OMSCHRIJVING OPDRACHT - Werk de tekst over de duivensport bij: geef het deel dat opent met de woorden "Beperkt medisch" en sluit met "tijd samen blijven." opnieuw, met "kweekhok" overal vervangen door "duivenhok".
======== AANGELEVERDE TEKST ========
Eind mei werd er gestart met opleren. De jongen gingen een viertal keren met de wagen op stap en gingen daarna naar Quiévrain. Eens opgeleerd werden ze tussendoor nog een paar keer weggevoerd. Er wordt tweemaal daags getraind maar jongen met nestje vliegen uiteraard minder graag. Met wegkruipbakjes en kartonnen dozen wordt de motivatie van de jonge duiven aangezwengeld.
Ruimengeling
“Er wordt iedere week kleine halve fond gespeeld. Voor de grote halve fond gaan de duiven om de twee weken in de mand. Na aankomst van een wedstrijd wordt er op zaterdag en zondag een lichte sportmengeling (Super Winner) gevoederd. Duiven die hard gewerkt hebben moeten eerst recupereren van de geleverde inspanningen. Daarna schakel ik over op mijn basismengeling (ruimengeling) en die wordt dan tot aan de inkorvingsdag gevoederd. Na iedere maaltijd krijgen de duiven 1 à 2 pinda’s toegestoken. De laatste dagen voor de inkorving krijgen ze zelfs 4 à 6 pinda’s gevoederd.
De jonge duiven krijgen de eerste weken na het spenen sportmengeling gevoederd. Daarna wordt er ook overgeschakeld op ruimengeling en wordt er op dezelfde manier gevoederd als de oude duiven.”
Beperkt medisch
De oude duiven werden de laatste twee jaar niet meer tegen trichomonas en luchtweginfecties behandeld. Bij de jonge duiven lagen de zaken enigszins anders. Deze werden tweemaal vier dagen behandeld tegen trichomonas maar ook niet tegen luchtweginfecties. Er waren wel degelijk problemen met adeno. Hiervoor werd er zes dagen behandeld met Cobel van Belgica-de Weerd. Na aankomst van een wedstrijd gaat er ook regelmatig Belgasol in het drinkwater. Het plantenextract Ropo wordt tweemaal per week verstrekt.
Het kweekhok
Op het kweekhok worden de paren regelmatig herkoppeld maar toch zijn er een paar koppels die langere tijd samen blijven.
======== AANGELEVERDE GEGEVENS ========
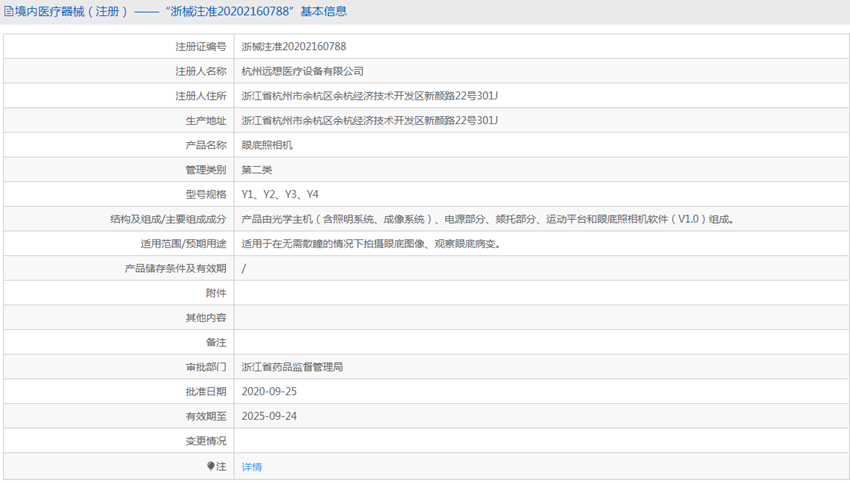The image size is (850, 482).
Task: Select registration number 浙械注准20202160788 value
Action: pos(294,47)
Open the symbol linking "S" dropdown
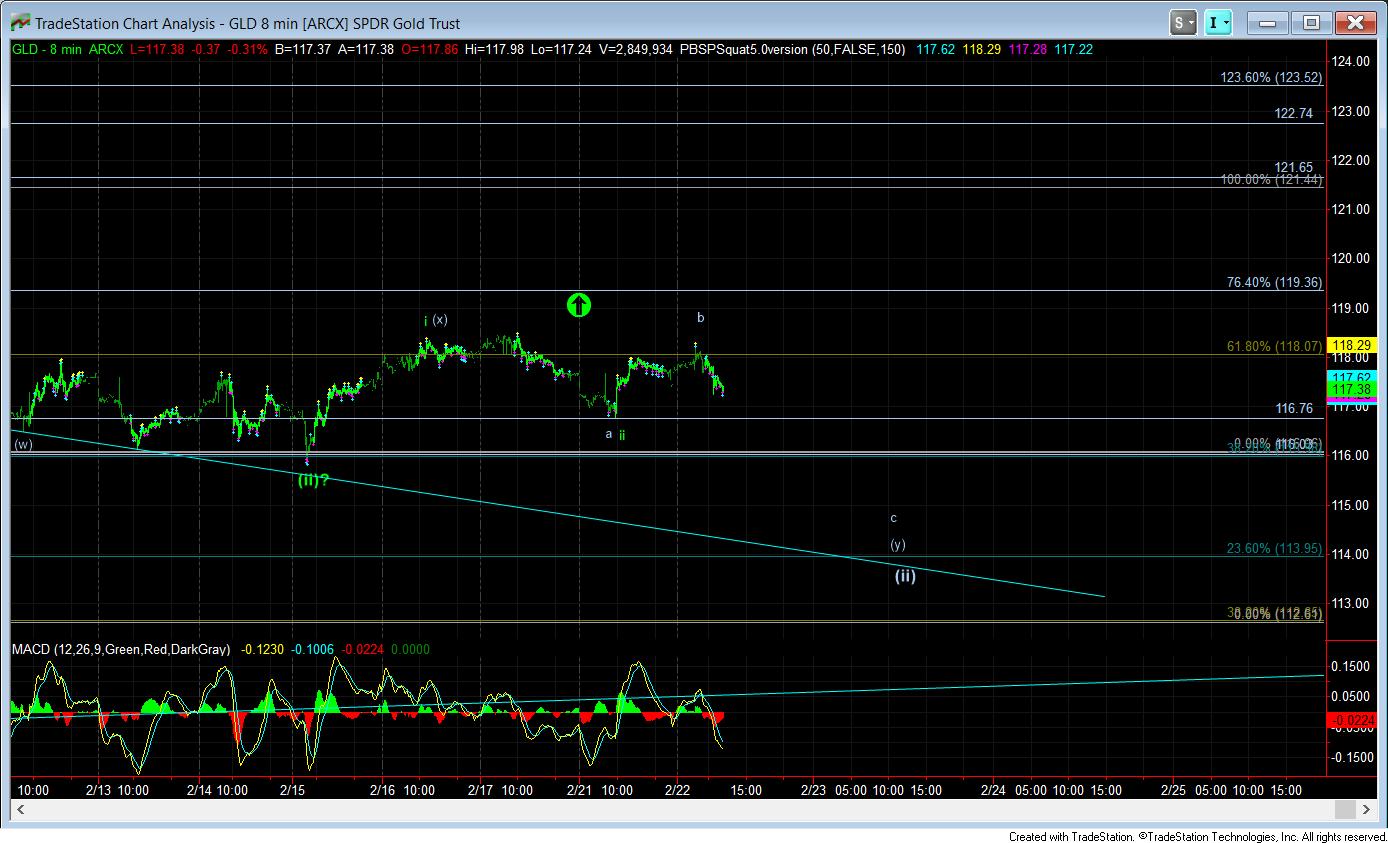Viewport: 1388px width, 843px height. tap(1183, 22)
========
VOLLEDIGE UITVOER -
Beperkt medisch
De oude duiven werden de laatste twee jaar niet meer tegen trichomonas en luchtweginfecties behandeld. Bij de jonge duiven lagen de zaken enigszins anders. Deze werden tweemaal vier dagen behandeld tegen trichomonas maar ook niet tegen luchtweginfecties. Er waren wel degelijk problemen met adeno. Hiervoor werd er zes dagen behandeld met Cobel van Belgica-de Weerd. Na aankomst van een wedstrijd gaat er ook regelmatig Belgasol in het drinkwater. Het plantenextract Ropo wordt tweemaal per week verstrekt.
Het duivenhok
Op het duivenhok worden de paren regelmatig herkoppeld maar toch zijn er een paar koppels die langere tijd samen blijven.